I am the titular fuckhead of this post. I am leaving on a jet plane bound for New York City starting this evening to cover Book Expo America for Slog. In case you're wondering about what BEA is, here is a story I wrote about it for The Stranger years ago when I was still a freelancing bookseller:
Every year, over one weekend in May, publishers, bookstore owners, Amazon.com employees, and big-chain-bookstore buyers all converge on one major American city to reflect on the past year and prepare for the next one. There are several major players at BookExpo America: The New York publishing houses all have a commanding presence, as do Barnes & Noble and Borders and Amazon.com, and also ABA, the American Booksellers Association, a conglomeration of independent bookstores that use their combined weight as leverage against the aforementioned nationwide monsters.
And here is the story I wrote about last year's BEA, which was in Los Angeles. I was in Larry King's back yard:
A bookseller, noting that her heels don't sink into the grass the way that they do on the lawns of cheaper events, bends down to tug at it. The entire section of lawn rises, tentlike, when she pulls. The lawn is a convincing, vegetal toupee. King, as dry and shriveled as a gremlin, walks across the lawn and stands by the pool, next to his sixth wife and his two young sons, Chance and Cannon. He starts off, as all public speakers have been taught, with a joke. He mentions the age difference between him and his wife: King, who is 74, says that people ask him if the fact that his wife is only 48 worries him. Not at all, King says: "If she dies, she dies." The crowd ripples with the kind of laughter that you get when you make a joke about your wife dying. One of the little boys gets a frightened look on his face. King puts a comforting hand on his son's head and says, "I was just kidding. It was just a joke."

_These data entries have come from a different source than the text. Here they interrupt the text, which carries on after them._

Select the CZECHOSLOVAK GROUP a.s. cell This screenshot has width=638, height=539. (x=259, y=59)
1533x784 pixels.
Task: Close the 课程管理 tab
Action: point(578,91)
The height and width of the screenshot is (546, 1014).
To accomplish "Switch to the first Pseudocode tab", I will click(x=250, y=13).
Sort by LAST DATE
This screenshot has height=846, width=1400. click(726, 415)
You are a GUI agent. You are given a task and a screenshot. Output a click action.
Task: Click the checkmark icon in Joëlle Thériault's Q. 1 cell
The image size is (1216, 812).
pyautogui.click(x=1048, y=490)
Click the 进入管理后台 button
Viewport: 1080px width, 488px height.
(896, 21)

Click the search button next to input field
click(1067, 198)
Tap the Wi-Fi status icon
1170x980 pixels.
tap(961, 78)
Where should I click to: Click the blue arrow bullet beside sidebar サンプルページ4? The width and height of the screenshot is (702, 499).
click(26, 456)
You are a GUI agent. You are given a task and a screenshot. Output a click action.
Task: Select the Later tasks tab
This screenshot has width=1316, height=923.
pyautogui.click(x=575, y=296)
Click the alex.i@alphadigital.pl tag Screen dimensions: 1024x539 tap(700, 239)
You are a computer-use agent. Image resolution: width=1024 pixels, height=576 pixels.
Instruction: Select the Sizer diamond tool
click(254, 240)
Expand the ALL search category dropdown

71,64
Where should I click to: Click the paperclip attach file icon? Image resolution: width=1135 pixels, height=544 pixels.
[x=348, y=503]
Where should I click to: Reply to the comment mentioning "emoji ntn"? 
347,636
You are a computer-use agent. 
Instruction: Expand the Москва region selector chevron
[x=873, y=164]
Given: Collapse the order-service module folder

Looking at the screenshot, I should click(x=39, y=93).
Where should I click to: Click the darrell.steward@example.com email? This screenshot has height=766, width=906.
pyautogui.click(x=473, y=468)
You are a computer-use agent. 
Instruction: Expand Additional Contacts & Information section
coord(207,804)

King segues to what we're all here celebrating, the publication of [Ted] Turner's new memoir, Call Me Ted. Then Turner comes up and talks about how excited he is to have a book coming out, and people applaud him. (Call Me Ted's cowriter isn't mentioned.) When everybody is paying attention to Turner, he seems to swell in stature; he cuts the sort of figure that Teddy Roosevelt must have, the figure of a man who issues sweeping statements and spends a good amount of time sating his large appetites.
Funny thing about that last feature that I wrote: It was hopeful. Then, of course, in fall of last year, the publishing industry virtually collapsed. This is going to be a weird BEA: I think the major publishers are going to be too busy pretending that everything is fine to actually address any of the problems they're facing. I'll be interviewing a lot of authors and editors and book folks about the publishing industry, which is currently in worse shape than it has ever been before. And I'm going to some parties, too, and telling you all about them on Slog and on Twitter. I'm also excited to be going to New York City again for the first time in ten years. I used to be familiar with the city, but if anybody has any tips on places to go for food or non-book-related entertainment, be sure and let me know.